== EXCERTO FORNECIDO ==

18. Pelo que, parece-nos evidente que o art.º 249.º do C.P.P teve efetiva aplicação dos presentes autos, sem que tal aplicação tivesse em conta o disposto no art.º 177.º do C.P.P. porquanto, no caso, de uma Busca Domiciliária se tratava.
19. Não está, como nunca esteve, em causa qualquer autorização do “visado”, do Arguido ou da sua mãe, o que expressamente admitido pelo M.P. em sede de alegações de recurso e pela decisão recorrida na parte que, da sua fundamentação, transcreve as alegações do MP, com elas concordando.
Isto Posto,
20. Estribando-se toda a demais posição do M.P. junto deste alto tribunal no alegado consentimento do visado – que não existiu – manifesto se mostra que não lhe assiste razão, importando pois conhecer o Recurso.
Uma última nota:
21. Não se compreende o alegado em 25.º das Contra Alegações, sendo os presentes autos a prova vida de que, como é óbvio, o art.º 249.º C.P.P. e o art.º 177.º C.P.P. podem, em certas situações, sobreporem-se… basta que as apreensões operadas ao abrigo do art.º 249.º do C.P.P sejam levadas a cabo na sequência de uma Busca Domiciliária que é disciplinada pelo art.º 177.º do C.P.P.» (fls. 655 a 657)
Posto isto, cumpre apreciar e decidir.
II – FUNDAMENTAÇÃO
5. Face à invocação, pelo Ministério Público, de uma divergência entre as interpretações normativas que constituem objeto do presente recurso e aquelas que foram efetivamente aplicadas pela decisão recorrida, importa começar por ponderar se tal divergência se verifica, pois, em caso afirmativo, tal obsta ao conhecimento do objeto do recurso, por força do artigo 79º-C da LTC.
Com efeito, ambas as interpretações normativas pressupõem que tenham sido adotadas medidas cautelares quanto aos meios de prova, mas sempre “em violação da disciplina a que alude o art.º 177.º do C.P.P.” (fls. 581 e 581-verso). Ora, nos termos do referido preceito legal – que regula as buscas domiciliárias, exige-se que, para que tais diligências ocorram durante as 21h e as 7 horas, que se tenha verificado um “consentimento do visado, documentado por qualquer forma” [cfr. alínea b) do n.º 2 do artigo 177º do Código de Processo Penal].

===
== INFORMAÇÃO FORNECIDA ==

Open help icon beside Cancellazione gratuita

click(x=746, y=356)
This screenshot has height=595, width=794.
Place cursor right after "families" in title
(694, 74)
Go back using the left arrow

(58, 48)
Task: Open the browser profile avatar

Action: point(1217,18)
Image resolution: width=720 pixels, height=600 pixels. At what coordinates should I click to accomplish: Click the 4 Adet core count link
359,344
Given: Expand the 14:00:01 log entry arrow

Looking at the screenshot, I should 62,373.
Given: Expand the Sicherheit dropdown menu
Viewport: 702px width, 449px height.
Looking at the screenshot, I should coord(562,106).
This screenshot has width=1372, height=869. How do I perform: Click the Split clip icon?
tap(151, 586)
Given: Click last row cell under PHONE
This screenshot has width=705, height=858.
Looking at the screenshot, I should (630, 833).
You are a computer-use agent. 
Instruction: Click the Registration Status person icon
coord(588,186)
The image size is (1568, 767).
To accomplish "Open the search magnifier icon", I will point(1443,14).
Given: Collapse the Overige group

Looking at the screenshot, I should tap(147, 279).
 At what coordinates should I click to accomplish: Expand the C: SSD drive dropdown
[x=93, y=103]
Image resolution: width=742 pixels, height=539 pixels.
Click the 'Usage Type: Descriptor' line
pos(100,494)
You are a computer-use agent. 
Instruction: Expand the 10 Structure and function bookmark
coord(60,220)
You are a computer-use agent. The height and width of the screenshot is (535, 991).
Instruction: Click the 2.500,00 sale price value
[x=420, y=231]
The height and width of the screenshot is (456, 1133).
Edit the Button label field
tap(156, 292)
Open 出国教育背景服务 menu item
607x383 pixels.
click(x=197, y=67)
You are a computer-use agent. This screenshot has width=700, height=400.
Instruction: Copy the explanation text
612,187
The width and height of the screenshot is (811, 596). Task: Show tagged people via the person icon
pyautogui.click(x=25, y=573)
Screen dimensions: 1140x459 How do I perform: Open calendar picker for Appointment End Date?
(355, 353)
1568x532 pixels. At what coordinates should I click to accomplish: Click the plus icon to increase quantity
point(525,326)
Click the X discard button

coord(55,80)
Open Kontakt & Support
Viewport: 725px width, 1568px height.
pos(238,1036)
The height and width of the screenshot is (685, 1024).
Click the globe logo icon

===

TAREFAS E EXERCÍCIOS
• 1. Reescreva de forma mais concisa o parágrafo do excerto fornecido que começa por "Com efeito, ambas as interpretações normativas", conservando os seus factos principais.
• 2. Reproduza, das linhas fornecidas, o trecho que vai desde a linha que contém "The height and width of the screenshot is (685, 1024)." até ao fim dessas linhas, incluindo ambas as extremidades.
O excerto e as linhas constituem materiais independentes entre si.

EM RESPOSTA
• 1. Ambas as interpretações normativas pressupõem que foram adotadas medidas cautelares quanto aos meios de prova, sempre em violação do art.º 177.º do C.P.P. Este preceito regula as buscas domiciliárias. Para que estas ocorram entre as 21h e as 7 horas, exige um consentimento do visado documentado por qualquer forma, nos termos da alínea b) do n.º 2 do artigo 177.º do Código de Processo Penal.

• 2.
The height and width of the screenshot is (685, 1024).
Click the globe logo icon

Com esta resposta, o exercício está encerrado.